Now for my mortgage I would be paying interest at around 6% say, but that is paid out of my taxed income. So, as a 40% tax payer, the interest on my savings is currently earning me the equivalent of 10% gross. The other benefit for me is that I have a larger overall mortgage than I need. We probably only needed a mortgage of £200,000 when we bought this house, but could borrow up to £300,000. By having the extra £100,000 in the savings account it is not costing us anything, but if we ever needed it for either household improvements or say an investment opportunity then we have free and easy access to it (without having to apply for a further remortgage and pay for arrangement or valuation fees). In our case we have now fully offset our mortgage with our savings for school fees. As our youngest starts school this year we'll see a rise in school fees which may mean we go into a debt position again, but our position is very flexible.

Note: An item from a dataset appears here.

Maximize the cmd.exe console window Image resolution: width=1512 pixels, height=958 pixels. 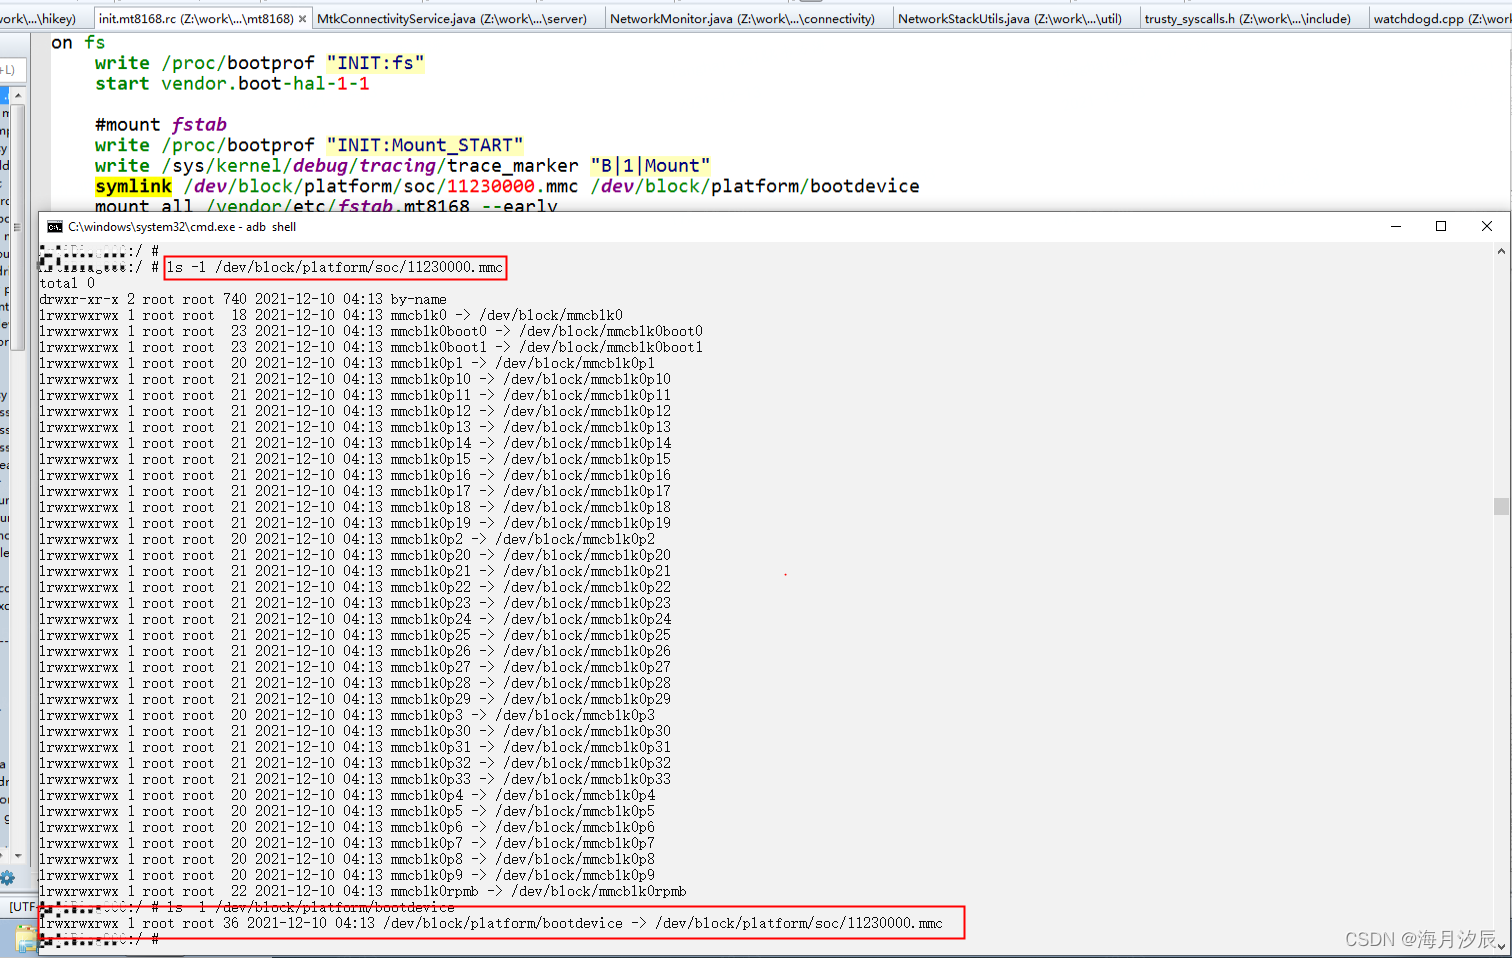(1441, 226)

The offset has worked for us as both get bonuses at different times of the year which can be invested in this way for the short term at a "tax-free" rate of interest. We use ISAs as well but mainly for equity investments. If you earn and spend a similar amount each month then you may not get much benefit, but we have noticed significant benefits as our income and expenditure is quite "lumpy" eg school fees are paid 3 times per year, and our other luxury would be a holiday or two. If your incoem and expenditure is fairly flat then this may not work as well, and you also may be able to find better mortgage rates by shopping around.